Short problem: Reproduce the following data with every occurrence of "pixels" swapped for "px" and nothing else altered. Leave out the pictures.

Given information:
★ ★ ★ ★ ★ ★ ★
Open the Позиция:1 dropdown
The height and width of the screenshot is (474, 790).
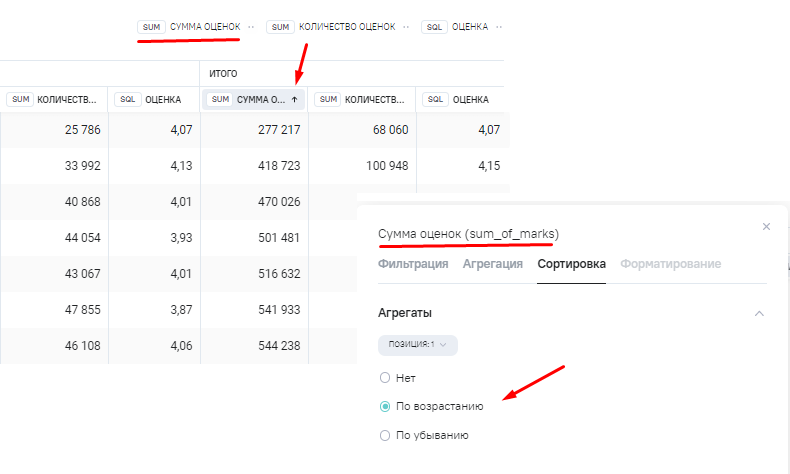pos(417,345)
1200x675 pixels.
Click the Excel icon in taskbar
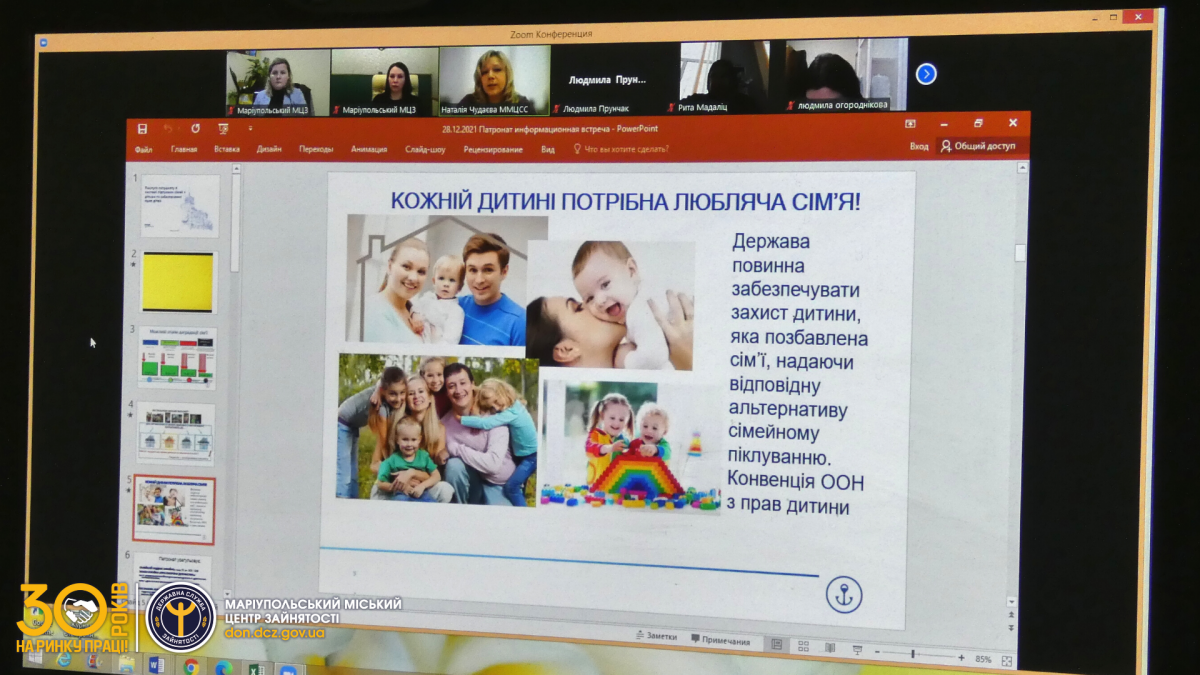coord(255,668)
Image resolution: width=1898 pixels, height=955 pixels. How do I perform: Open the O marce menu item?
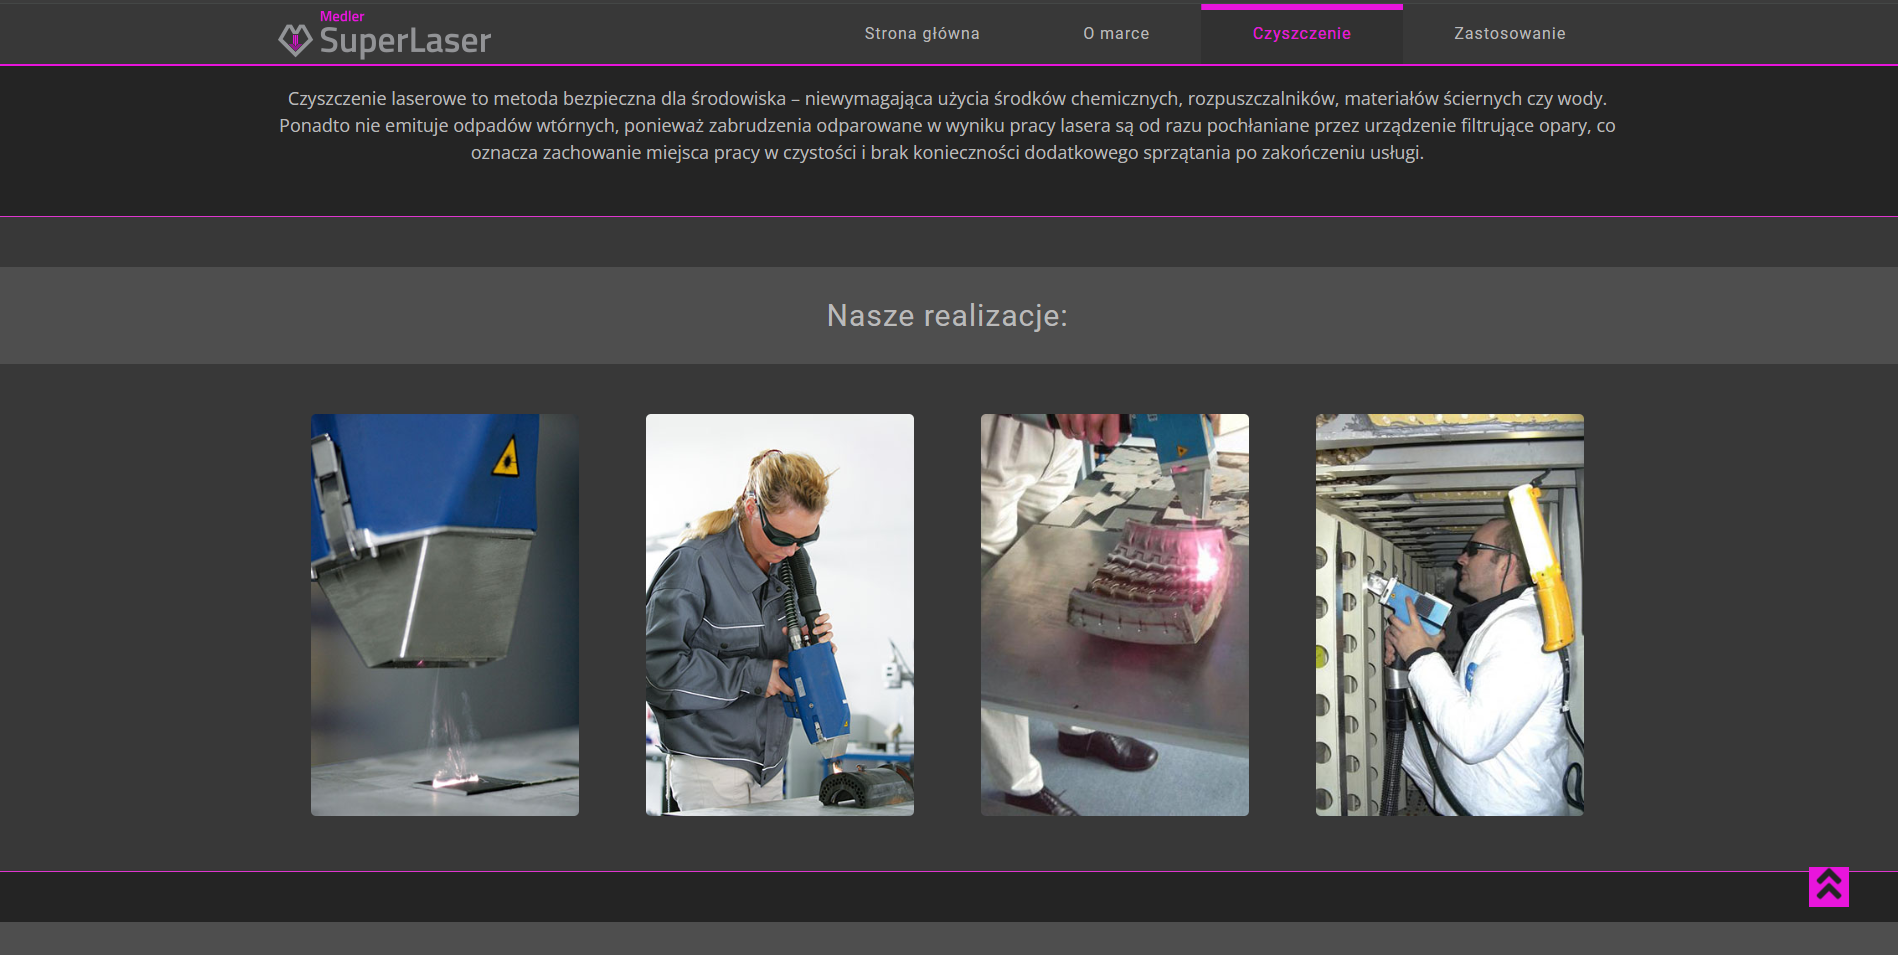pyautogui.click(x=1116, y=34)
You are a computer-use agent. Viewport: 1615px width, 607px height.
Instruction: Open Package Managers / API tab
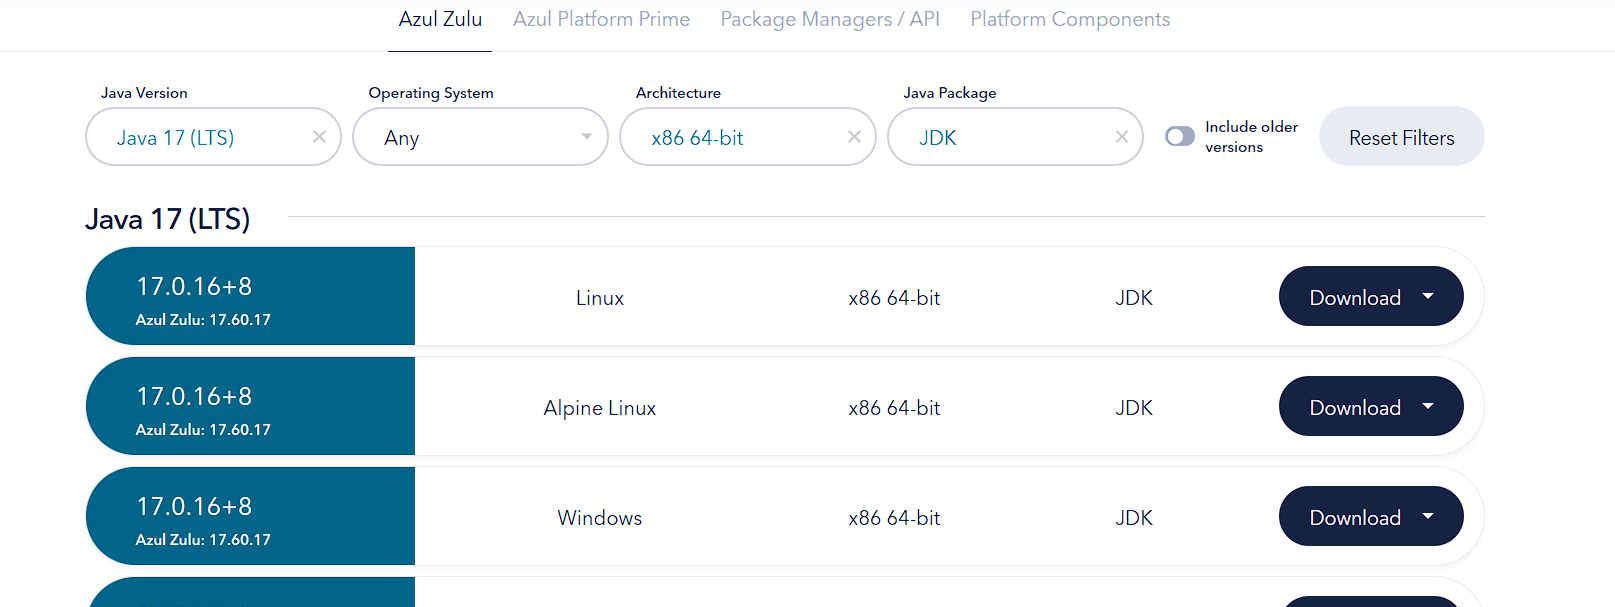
★ ★ ★ ★ ★ ★ ★
Expected answer:
Open the Позиция:1 dropdown
The height and width of the screenshot is (474, 790).
pos(417,345)
1200x675 px.
Click the Excel icon in taskbar
coord(255,668)
Image resolution: width=1898 px, height=955 px. How do I perform: Open the O marce menu item?
pyautogui.click(x=1116, y=34)
You are a computer-use agent. Viewport: 1615px width, 607px height.
Instruction: Open Package Managers / API tab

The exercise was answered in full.